[Exercise requirements] Only lines containing "axis" belong in the answer, each copied from the entries below.

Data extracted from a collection
_____

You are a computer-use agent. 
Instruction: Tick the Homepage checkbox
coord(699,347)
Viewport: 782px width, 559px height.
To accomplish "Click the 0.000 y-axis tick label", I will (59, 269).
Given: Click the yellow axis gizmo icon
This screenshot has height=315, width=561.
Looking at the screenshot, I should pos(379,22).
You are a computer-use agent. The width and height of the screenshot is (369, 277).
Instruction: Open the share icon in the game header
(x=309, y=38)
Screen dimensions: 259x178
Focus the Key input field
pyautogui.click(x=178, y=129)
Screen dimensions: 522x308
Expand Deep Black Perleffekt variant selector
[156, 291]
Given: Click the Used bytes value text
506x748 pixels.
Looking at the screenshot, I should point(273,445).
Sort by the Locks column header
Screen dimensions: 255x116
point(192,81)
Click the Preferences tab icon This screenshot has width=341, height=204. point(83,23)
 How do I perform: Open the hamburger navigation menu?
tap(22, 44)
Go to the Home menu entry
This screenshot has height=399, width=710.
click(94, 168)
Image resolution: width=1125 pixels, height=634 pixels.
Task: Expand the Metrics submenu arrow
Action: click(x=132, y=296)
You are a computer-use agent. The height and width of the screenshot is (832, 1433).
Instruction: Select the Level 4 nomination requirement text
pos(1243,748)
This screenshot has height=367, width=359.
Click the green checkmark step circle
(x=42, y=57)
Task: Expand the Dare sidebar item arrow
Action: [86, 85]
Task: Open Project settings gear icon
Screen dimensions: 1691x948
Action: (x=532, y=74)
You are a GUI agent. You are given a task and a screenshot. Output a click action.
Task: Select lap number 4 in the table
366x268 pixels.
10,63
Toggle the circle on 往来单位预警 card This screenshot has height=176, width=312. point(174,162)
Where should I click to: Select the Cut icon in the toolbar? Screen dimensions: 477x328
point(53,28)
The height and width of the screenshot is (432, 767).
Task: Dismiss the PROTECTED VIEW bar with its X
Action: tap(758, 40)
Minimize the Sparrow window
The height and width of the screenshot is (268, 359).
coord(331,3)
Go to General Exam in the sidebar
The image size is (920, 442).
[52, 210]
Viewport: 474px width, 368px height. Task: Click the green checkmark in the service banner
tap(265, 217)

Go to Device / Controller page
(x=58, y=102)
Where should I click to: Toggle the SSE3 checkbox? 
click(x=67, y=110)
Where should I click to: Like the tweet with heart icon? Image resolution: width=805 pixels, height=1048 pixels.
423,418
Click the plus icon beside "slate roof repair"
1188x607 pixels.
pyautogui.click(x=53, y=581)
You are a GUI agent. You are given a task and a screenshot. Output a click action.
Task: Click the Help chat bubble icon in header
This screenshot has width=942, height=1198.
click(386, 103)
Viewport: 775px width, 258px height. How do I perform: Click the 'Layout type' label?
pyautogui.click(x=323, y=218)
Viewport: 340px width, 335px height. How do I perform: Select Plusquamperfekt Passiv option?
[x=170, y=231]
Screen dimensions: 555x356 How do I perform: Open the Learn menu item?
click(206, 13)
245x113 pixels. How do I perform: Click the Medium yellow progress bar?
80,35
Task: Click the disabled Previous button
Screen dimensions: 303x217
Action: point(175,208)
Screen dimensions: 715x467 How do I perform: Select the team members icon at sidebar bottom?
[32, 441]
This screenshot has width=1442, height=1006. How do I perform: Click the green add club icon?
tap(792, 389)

_____

[Response area]
To accomplish "Click the 0.000 y-axis tick label", I will (59, 269).
Given: Click the yellow axis gizmo icon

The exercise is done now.